先看GSLayer,它将输入特征映射为高斯的各个属性。这个类的作用主要是将输入特征映射成高斯参数(位置偏移、密度、缩放、旋转、球谐系数等)。

class GSLayer(BaseModule):
    @dataclass
    class Config(BaseModule.Config):
        in_channels: int = 128 # 该层输入的特征通道数
        feature_channels: dict = field(default_factory=dict) # 定义每个输出特征的输出维度。
        xyz_offset: bool = True # 是否预测位置偏移
        restrict_offset: bool = False # 是否限制offset
        use_rgb: bool = False # 果为 True,shs 输出直接变为 RGB,而不是球谐系数
        clip_scaling: Optional[float] = None # 对预测的 scaling 做截断,防止数值爆炸
        init_scaling: float = -5.0
        init_density: float = 0.1

    cfg: Config

    def configure(self, *args, **kwargs) -> None:
        self.out_layers = nn.ModuleList()
        # 遍历 feature_channels 中的每一个 key(特征类型)
        for key, out_ch in self.cfg.feature_channels.items():
            if key == "shs" and self.cfg.use_rgb:
            # 如果 shs 且 use_rgb=True,输出通道变为 3(直接预测 RGB)
                out_ch = 3
            # 使用 nn.Linear 将 in_channels 线性映射到目标通道数 out_ch
            layer = nn.Linear(self.cfg.in_channels, out_ch)

            # initialize
            # 对高斯参数权重和偏置全初始化为 0,表示默认输出接近 0
            if not (key == "shs" and self.cfg.use_rgb):
                nn.init.constant_(layer.weight, 0)
                nn.init.constant_(layer.bias, 0)
            if key == "scaling":
                nn.init.constant_(layer.bias, self.cfg.init_scaling)
            elif key == "rotation":
                nn.init.constant_(layer.bias, 0)
                nn.init.constant_(layer.bias[0], 1.0)
            elif key == "opacity":
                nn.init.constant_(layer.bias, inverse_sigmoid(self.cfg.init_density))
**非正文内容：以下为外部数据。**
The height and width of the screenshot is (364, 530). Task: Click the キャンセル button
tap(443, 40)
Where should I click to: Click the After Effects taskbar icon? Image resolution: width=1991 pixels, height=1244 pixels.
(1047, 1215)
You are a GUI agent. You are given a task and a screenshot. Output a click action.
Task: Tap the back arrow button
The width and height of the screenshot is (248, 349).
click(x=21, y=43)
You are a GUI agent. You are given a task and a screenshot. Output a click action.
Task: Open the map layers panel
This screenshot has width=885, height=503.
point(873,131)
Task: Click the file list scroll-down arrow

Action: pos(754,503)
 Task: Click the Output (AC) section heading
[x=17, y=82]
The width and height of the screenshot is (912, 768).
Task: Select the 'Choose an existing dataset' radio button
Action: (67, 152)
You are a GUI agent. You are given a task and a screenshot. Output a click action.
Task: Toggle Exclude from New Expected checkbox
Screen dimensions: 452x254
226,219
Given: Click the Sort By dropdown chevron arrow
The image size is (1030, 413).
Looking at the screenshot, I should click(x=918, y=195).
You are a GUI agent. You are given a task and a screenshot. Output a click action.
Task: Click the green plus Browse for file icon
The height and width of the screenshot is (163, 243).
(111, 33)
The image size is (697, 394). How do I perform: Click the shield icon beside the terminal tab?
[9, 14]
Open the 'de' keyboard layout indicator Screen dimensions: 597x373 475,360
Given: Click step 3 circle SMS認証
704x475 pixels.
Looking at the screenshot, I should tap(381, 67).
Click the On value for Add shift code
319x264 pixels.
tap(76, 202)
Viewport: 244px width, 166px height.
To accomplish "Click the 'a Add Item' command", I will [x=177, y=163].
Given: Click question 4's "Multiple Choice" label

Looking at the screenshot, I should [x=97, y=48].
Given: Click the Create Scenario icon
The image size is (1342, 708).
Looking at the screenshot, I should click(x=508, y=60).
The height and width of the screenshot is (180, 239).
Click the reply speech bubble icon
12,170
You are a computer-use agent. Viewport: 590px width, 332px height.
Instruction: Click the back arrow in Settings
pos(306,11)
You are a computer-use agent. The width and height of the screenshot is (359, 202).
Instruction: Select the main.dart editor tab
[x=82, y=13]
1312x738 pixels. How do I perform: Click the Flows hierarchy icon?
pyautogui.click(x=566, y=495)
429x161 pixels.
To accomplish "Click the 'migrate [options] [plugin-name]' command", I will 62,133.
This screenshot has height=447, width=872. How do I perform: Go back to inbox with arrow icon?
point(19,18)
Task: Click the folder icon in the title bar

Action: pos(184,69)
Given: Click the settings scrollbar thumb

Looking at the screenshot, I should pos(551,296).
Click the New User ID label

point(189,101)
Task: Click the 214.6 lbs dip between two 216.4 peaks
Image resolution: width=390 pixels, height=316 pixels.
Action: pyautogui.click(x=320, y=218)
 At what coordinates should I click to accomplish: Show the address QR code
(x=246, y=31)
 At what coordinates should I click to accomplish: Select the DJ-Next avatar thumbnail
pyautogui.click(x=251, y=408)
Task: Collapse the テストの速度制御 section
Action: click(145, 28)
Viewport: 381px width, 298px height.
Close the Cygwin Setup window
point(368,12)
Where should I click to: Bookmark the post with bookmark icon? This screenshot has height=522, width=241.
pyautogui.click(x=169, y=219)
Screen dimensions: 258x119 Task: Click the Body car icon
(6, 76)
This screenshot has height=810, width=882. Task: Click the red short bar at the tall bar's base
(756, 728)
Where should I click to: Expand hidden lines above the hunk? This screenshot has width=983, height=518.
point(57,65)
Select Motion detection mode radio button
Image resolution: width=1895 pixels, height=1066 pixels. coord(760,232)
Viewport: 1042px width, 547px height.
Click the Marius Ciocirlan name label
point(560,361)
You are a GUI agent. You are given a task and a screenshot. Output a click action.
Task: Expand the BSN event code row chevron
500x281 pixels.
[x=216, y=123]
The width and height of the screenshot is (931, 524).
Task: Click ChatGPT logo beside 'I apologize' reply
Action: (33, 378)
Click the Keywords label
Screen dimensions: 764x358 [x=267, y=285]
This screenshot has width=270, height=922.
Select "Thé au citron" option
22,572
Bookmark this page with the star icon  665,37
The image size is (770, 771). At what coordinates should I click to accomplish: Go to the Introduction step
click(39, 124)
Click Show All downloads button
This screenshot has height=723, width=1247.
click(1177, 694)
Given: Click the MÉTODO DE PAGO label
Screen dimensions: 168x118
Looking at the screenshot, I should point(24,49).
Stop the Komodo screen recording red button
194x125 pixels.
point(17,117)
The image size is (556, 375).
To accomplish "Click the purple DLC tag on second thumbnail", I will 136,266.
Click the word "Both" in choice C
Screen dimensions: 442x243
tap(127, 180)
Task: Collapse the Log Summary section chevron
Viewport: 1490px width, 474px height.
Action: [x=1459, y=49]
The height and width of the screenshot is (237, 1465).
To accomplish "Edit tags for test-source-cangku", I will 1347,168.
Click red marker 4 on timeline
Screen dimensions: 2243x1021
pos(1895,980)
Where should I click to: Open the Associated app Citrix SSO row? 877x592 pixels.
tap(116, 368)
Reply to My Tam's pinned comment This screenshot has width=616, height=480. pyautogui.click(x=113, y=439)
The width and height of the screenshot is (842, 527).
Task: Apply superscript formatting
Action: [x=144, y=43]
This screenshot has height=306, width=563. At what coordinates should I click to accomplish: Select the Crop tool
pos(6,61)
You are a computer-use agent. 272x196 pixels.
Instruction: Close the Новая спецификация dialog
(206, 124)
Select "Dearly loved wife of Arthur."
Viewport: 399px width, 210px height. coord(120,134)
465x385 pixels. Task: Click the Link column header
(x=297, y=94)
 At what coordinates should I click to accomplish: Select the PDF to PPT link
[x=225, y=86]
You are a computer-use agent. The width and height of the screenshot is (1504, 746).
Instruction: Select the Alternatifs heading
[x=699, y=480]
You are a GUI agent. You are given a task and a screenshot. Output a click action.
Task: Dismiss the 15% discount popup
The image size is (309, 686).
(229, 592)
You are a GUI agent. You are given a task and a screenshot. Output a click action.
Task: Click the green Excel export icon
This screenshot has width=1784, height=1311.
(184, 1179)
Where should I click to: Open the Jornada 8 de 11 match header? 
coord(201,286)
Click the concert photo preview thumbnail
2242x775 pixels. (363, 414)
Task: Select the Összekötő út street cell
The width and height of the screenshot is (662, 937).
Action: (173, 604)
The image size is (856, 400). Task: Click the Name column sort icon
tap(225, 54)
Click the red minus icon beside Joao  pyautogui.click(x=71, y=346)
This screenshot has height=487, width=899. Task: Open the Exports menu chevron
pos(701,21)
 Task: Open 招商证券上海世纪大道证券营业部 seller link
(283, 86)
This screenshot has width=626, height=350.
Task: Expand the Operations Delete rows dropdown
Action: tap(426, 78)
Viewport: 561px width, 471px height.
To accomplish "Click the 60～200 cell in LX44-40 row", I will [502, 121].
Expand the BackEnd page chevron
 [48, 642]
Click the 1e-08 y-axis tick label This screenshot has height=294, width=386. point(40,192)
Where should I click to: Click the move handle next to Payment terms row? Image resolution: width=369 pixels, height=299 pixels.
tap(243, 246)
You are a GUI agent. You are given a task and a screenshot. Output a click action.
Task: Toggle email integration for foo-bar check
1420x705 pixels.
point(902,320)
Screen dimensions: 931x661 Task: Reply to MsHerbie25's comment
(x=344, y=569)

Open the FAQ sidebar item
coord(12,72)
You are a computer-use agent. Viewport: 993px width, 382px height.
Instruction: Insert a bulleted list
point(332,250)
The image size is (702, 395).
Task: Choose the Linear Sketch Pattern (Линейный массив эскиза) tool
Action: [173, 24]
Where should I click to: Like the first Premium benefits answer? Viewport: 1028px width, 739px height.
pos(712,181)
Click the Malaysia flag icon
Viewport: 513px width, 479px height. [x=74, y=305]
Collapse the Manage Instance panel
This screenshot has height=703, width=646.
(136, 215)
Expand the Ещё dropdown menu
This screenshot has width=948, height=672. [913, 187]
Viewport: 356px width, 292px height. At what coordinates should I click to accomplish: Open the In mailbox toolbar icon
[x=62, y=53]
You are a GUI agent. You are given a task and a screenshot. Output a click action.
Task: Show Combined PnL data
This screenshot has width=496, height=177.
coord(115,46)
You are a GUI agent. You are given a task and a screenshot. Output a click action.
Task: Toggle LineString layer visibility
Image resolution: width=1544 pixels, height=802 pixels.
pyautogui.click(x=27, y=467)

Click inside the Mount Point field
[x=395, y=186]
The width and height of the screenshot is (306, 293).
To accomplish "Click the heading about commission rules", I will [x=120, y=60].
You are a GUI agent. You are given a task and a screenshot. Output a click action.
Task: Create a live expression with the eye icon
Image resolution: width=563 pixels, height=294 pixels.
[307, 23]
            # 将所有的线性层收集到 self.out_layers,这样在 forward 时可以批量计算
            self.out_layers.append(layer)

    def forward(self, x, pts):
        ret = {}
        for k, layer in zip(self.cfg.feature_channels.keys(), self.out_layers):
            v = layer(x)
            if k == "rotation":
                v = torch.nn.functional.normalize(v)
            elif k == "scaling":
                v = trunc_exp(v)
                if self.cfg.clip_scaling is not None:
                    v = torch.clamp(v, min=0, max=self.cfg.clip_scaling)
            elif k == "opacity":
                v = torch.sigmoid(v)
            elif k == "shs":
                if self.cfg.use_rgb:
                    v = torch.sigmoid(v)
                v = torch.reshape(v, (v.shape[0], -1, 3))
            elif k == "xyz":
                if self.cfg.restrict_offset:
                    max_step = 1.2 / 32
                    v = (torch.sigmoid(v) - 0.5) * max_step
                v = v + pts if self.cfg.xyz_offset else pts
            ret[k] = v

        return GaussianModel(**ret)

这里的思路和MVSGaussian、MVSPlat等方法基本上一脉相承,就是靠网络学参数即可。

GS3DRenderer

这个里面还有一个GS3DRenderer类,它是一个基于3D Gaussian Splatting的渲染器,同时支持基于Triplane的特征查询(query_triplane方法)。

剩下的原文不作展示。